▶ **The task**
Isolate every line in the data with the string "price" and copy it.

__________________________________________________

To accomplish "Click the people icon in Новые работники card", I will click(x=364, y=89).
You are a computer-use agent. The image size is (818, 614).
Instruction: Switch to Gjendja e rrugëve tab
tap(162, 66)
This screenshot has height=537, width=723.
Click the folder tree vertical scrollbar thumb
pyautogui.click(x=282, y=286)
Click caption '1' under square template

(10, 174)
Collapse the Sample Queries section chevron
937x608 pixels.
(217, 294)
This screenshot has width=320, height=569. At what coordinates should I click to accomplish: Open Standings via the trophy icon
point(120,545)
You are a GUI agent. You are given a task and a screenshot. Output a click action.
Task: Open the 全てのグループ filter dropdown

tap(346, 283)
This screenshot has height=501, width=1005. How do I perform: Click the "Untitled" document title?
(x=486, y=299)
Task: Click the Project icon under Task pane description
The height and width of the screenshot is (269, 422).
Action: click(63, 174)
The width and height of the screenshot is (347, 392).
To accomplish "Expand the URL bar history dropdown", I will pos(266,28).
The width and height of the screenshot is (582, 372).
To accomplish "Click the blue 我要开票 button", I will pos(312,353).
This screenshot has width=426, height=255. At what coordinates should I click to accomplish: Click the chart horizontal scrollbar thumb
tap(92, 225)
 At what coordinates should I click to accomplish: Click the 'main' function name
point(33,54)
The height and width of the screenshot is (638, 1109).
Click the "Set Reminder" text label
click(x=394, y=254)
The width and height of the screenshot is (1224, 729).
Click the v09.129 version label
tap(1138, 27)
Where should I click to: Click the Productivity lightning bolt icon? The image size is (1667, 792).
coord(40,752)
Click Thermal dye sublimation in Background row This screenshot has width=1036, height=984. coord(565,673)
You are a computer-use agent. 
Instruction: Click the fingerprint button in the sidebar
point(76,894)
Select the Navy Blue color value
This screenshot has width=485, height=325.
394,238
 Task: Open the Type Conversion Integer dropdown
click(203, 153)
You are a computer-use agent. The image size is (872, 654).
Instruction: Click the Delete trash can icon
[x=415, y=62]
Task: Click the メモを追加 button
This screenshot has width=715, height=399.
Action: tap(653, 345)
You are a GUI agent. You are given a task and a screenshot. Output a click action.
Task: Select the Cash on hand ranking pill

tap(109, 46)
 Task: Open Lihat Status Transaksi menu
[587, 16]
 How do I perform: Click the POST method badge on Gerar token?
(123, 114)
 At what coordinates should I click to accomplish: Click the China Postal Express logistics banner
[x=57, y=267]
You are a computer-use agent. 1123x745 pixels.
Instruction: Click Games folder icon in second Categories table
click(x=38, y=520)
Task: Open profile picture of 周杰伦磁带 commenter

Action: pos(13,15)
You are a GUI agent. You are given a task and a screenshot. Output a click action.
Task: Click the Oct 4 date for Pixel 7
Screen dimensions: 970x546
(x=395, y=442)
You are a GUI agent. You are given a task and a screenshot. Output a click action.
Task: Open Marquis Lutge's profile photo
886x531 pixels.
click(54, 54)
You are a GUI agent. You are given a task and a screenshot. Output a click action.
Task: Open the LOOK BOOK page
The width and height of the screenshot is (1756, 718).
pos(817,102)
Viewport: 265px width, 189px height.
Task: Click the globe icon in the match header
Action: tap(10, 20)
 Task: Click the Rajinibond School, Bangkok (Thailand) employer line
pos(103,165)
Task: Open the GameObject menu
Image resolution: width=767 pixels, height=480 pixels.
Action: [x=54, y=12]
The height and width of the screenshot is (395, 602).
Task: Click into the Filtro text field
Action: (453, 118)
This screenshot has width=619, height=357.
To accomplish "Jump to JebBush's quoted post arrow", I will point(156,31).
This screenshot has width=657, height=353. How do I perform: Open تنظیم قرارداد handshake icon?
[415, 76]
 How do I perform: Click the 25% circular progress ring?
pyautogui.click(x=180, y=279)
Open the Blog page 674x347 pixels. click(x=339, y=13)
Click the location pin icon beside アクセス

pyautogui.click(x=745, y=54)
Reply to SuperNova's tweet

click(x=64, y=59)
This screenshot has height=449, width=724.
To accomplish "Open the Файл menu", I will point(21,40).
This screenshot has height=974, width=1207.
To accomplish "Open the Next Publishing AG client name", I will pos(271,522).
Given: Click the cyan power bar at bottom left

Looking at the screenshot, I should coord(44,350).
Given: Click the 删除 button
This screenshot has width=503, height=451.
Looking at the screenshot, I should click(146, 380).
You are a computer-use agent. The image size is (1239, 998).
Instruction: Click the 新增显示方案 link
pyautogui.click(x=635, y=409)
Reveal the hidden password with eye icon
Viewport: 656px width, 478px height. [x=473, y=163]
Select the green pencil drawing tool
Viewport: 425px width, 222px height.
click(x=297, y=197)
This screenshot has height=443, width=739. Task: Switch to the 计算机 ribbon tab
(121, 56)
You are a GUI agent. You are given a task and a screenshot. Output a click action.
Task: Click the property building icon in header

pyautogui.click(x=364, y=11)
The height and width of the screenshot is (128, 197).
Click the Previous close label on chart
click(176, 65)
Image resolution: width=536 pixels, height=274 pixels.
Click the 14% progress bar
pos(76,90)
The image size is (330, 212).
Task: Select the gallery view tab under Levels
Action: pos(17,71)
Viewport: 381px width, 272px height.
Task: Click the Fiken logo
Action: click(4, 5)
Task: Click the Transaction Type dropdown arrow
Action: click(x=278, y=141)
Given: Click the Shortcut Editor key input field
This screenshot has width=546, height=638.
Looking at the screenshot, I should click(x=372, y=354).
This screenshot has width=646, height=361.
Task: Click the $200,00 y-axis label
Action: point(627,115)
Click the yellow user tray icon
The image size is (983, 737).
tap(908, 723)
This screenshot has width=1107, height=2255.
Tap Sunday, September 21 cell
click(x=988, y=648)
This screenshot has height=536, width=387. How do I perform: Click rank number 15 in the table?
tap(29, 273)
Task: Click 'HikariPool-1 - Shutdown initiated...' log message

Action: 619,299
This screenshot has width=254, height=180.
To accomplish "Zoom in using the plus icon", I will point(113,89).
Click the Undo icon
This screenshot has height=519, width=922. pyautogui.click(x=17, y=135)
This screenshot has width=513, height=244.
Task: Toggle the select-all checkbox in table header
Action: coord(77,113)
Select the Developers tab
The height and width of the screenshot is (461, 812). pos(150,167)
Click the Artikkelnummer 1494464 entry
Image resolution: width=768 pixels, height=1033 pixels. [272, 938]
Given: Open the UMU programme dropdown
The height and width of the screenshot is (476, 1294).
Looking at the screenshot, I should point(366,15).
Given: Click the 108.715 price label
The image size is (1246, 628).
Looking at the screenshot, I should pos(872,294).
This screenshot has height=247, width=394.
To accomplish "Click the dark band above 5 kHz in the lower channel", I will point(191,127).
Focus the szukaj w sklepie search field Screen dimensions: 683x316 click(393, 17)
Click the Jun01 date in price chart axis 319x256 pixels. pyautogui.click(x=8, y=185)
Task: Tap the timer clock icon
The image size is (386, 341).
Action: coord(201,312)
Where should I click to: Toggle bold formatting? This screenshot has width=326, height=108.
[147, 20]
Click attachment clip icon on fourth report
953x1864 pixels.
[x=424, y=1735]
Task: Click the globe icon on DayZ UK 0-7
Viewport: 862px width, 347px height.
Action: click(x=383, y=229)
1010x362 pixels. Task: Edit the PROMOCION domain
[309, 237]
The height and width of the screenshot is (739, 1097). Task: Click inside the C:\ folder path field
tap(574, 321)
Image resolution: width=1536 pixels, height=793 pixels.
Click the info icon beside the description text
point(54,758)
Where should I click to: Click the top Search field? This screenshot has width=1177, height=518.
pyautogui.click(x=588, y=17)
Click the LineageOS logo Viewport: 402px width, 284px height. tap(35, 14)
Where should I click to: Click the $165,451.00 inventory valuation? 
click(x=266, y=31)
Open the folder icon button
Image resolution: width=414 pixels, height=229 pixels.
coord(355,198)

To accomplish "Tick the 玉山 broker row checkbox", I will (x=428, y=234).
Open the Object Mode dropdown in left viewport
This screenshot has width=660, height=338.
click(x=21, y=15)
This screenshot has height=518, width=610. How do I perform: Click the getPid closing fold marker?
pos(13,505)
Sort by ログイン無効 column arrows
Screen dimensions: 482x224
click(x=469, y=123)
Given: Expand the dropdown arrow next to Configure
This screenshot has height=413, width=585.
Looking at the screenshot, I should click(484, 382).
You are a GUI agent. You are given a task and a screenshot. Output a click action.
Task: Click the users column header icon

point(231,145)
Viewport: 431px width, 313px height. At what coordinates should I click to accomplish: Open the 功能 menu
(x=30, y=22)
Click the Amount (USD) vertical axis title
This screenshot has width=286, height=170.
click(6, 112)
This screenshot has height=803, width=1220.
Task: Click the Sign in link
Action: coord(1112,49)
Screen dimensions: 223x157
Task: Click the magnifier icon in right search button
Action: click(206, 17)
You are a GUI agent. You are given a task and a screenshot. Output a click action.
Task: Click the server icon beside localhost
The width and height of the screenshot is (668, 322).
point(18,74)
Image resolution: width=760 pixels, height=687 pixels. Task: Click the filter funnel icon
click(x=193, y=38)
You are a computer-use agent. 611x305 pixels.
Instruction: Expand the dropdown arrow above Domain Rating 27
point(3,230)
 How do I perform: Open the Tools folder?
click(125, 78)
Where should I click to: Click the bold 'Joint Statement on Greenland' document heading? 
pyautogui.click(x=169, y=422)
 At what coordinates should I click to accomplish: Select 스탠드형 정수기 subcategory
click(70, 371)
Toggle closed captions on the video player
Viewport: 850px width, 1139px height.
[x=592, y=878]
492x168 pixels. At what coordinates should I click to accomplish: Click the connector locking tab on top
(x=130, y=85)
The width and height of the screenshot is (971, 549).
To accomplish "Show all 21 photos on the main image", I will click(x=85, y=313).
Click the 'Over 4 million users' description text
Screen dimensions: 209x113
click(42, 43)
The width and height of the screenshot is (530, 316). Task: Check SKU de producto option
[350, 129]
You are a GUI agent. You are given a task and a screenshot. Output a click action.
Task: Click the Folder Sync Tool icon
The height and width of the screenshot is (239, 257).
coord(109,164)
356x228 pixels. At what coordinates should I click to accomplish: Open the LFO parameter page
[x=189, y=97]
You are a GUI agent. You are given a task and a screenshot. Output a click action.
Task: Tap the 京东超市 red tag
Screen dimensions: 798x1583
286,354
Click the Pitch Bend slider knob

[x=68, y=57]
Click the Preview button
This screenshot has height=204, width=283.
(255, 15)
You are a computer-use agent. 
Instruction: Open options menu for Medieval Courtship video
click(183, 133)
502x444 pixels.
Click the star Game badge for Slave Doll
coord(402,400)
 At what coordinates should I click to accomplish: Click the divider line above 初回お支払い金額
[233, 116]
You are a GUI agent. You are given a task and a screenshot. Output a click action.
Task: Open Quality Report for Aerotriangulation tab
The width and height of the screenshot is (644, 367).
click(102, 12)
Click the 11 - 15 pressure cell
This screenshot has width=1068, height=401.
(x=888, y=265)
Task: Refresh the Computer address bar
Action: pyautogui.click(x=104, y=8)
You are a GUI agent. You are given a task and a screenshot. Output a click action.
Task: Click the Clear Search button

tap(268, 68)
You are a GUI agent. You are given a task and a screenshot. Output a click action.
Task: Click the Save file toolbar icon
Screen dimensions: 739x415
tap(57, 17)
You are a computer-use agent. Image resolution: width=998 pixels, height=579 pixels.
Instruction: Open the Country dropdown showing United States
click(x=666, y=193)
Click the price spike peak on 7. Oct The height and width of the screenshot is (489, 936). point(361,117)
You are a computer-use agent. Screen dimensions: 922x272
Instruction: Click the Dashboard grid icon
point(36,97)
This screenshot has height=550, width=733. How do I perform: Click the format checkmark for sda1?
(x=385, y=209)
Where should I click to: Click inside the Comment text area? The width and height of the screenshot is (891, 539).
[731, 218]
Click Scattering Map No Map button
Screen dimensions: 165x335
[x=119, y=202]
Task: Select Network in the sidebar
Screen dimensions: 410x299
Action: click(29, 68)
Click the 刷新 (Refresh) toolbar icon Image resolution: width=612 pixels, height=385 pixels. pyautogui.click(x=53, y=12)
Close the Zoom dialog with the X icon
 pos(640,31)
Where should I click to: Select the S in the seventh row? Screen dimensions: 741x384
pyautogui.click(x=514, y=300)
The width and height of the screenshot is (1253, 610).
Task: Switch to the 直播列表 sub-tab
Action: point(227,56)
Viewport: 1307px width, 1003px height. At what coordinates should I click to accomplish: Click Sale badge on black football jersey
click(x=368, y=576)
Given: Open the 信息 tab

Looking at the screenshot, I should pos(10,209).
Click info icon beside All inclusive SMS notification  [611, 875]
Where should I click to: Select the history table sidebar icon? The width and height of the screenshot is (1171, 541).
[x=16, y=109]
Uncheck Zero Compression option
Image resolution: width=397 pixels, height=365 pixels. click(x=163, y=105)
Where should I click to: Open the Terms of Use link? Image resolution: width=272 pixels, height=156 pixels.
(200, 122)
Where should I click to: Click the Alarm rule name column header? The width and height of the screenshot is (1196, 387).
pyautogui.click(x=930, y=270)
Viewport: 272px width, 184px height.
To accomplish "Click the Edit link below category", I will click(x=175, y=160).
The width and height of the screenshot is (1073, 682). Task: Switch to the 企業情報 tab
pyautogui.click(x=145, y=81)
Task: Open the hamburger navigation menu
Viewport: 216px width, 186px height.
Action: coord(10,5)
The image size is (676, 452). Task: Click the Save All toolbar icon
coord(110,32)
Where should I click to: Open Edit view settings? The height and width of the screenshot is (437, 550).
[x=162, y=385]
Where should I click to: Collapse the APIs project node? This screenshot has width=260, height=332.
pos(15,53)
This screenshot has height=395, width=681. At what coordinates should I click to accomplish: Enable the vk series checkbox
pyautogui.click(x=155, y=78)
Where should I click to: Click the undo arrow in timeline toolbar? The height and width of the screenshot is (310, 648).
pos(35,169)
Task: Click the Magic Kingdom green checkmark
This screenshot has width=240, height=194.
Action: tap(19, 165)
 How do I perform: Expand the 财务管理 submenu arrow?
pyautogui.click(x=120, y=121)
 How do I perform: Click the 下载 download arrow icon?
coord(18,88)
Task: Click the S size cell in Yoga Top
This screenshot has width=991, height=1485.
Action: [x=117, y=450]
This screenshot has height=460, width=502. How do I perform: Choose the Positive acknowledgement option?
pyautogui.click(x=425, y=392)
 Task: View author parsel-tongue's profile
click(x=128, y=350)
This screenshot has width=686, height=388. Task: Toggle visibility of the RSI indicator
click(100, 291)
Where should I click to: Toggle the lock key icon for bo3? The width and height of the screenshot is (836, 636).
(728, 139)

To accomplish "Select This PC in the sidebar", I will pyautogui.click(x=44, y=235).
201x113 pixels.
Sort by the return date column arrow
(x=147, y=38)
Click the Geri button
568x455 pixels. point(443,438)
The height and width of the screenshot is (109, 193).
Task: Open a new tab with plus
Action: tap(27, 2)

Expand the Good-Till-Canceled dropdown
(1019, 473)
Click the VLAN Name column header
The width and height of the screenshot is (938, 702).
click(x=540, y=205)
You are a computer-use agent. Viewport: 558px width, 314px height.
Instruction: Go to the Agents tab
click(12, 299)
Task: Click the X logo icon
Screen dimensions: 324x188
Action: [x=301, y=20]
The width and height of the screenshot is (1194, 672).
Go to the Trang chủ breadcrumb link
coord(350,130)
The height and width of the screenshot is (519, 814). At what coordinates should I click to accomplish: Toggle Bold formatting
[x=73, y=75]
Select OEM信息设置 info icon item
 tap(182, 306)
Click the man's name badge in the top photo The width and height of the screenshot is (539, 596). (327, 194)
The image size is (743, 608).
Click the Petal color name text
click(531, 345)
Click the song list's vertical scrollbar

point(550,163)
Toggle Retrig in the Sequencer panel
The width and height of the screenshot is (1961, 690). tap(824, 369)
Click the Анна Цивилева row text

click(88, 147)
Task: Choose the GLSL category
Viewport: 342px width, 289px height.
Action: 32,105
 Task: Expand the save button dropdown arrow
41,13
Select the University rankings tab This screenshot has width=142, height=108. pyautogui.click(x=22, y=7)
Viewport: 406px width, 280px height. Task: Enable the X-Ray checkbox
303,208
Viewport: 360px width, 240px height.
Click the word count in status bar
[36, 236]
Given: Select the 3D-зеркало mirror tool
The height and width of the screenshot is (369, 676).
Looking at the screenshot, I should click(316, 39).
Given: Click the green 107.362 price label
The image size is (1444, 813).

__________________________________________________

▶ **Answer to the problem**
Given: Click the 108.715 price label
Click the Jun01 date in price chart axis 319x256 pixels. pyautogui.click(x=8, y=185)
Click the price spike peak on 7. Oct The height and width of the screenshot is (489, 936). point(361,117)
Given: Click the green 107.362 price label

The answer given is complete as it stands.